Acetyl- l-carnitine corrects the altered peripheral nerve function of experimental diabetes

Acetyl- l-carnitine (ALC) has been shown to facilitate the repair of transected sciatic nerves. The effect of ALC (50 mg/kg/d) on the diminished nerve conduction velocity (NCV) of rats with streptozotocin (STZ)-induced hyperglycemia of 3 weeks' duration was evaluated. The aldose reductase inhibitor, sorbinil, which is reported to normalize the impaired NCV associated with experimental diabetes, was used as a positive control.
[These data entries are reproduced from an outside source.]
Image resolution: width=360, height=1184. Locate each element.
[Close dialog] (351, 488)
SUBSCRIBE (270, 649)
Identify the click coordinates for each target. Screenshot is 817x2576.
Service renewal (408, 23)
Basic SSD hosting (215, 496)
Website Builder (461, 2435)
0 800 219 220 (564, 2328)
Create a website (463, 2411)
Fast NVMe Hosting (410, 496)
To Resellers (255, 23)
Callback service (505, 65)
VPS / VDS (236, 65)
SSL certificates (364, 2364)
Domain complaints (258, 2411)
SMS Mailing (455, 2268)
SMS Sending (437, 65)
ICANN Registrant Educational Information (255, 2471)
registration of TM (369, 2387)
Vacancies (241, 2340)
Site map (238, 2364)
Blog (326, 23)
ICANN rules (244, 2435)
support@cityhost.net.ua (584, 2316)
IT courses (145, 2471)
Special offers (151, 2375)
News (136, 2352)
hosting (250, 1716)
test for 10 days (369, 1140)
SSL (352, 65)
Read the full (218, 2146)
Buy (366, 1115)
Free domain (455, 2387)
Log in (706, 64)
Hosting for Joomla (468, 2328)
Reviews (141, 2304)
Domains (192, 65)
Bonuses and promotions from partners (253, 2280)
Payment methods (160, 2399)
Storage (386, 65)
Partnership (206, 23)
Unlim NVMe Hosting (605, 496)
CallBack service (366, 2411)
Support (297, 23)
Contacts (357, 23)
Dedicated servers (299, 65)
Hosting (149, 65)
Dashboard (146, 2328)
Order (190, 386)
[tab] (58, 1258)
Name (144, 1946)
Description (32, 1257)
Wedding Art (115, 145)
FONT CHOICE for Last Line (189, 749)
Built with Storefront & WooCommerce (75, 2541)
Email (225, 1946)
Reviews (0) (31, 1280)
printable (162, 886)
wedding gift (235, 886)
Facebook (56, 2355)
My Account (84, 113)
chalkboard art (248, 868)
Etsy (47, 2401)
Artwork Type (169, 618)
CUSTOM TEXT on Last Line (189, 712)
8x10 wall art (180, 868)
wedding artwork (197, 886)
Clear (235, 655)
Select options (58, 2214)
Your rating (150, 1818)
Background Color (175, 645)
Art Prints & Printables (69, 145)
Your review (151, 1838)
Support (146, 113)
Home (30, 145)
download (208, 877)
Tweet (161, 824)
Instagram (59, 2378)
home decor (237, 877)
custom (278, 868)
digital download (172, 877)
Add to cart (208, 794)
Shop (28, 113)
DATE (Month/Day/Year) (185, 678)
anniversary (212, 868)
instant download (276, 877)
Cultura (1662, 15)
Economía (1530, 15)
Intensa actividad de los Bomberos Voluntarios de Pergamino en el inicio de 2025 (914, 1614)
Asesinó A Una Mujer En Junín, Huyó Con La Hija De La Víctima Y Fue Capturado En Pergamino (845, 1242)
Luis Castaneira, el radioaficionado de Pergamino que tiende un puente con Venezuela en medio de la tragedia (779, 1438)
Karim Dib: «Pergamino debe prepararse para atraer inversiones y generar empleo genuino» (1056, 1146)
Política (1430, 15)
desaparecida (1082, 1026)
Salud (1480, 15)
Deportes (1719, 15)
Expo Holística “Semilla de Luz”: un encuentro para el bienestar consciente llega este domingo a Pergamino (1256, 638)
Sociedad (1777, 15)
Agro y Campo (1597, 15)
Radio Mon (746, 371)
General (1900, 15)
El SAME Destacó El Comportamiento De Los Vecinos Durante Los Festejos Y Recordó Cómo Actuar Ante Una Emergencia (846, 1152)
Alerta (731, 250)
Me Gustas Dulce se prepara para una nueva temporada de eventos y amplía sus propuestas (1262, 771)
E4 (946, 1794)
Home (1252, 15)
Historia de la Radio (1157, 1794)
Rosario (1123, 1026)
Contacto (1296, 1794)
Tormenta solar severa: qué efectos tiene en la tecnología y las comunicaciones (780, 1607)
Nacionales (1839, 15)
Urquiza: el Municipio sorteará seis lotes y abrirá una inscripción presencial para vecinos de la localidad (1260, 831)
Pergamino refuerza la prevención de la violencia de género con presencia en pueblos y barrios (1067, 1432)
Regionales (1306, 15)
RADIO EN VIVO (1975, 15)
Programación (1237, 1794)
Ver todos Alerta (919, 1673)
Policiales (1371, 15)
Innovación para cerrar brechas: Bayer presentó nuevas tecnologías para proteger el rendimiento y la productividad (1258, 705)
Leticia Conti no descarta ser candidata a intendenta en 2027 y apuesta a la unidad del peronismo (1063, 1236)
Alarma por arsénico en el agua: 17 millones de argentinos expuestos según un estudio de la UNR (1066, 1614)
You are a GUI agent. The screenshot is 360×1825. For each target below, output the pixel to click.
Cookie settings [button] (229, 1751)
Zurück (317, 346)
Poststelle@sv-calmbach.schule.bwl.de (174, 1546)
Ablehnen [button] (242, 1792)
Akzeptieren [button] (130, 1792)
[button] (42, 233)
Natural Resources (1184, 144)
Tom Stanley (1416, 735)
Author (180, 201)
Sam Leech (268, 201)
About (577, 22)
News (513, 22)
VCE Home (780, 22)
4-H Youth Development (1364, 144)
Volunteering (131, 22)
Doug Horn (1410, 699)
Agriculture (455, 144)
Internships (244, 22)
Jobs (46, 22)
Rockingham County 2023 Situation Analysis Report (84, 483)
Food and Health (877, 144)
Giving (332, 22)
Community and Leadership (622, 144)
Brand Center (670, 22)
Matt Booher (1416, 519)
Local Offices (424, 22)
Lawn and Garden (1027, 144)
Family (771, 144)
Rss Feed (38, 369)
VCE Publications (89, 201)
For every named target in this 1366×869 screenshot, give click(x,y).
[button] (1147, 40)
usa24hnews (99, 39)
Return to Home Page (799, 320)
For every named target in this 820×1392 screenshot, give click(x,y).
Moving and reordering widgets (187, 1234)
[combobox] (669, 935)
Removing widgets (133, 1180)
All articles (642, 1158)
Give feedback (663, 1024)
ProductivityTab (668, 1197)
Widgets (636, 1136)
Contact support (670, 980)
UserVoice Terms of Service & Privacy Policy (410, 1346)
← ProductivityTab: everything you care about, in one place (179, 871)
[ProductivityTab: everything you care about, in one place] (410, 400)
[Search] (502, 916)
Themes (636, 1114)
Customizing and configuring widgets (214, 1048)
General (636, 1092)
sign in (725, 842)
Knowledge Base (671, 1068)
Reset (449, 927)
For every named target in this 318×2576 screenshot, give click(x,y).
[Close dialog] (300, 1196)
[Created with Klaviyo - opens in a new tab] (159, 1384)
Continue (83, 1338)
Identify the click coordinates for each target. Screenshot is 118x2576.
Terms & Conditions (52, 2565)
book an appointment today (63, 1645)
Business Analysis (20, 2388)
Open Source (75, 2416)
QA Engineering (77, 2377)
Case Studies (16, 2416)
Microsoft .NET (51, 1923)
Aldose reductase inhibitors are thought to have an effect by decreasing peripheral nerve sorbitol content and increasing nerve myo-inositol. Treatment of STZ-diabetic rats with either ALC or sorbinil resulted in normal NCV. Sorbinil treatment was associated with normalized sciatic nerve sorbitol and myo-inositol; ALC treatment did not reduce the elevated sorbitol levels, but sciatic nerve myo-inositol content was no different from nondiabetic levels. Both ALC and sorbinil treatment of STZ-diabetic rats were associated with a reduction in the elevated malondialdehyde (MDA) content of diabetic sciatic nerve, indicating reduced lipid peroxidation. The beneficial effects of sorbinil and ALC on the altered peripheral nerve function associated with diabetes were similar, but their effects on the polyol pathway (frequently implicated in the pathogenesis of peripheral neuropathy) were different.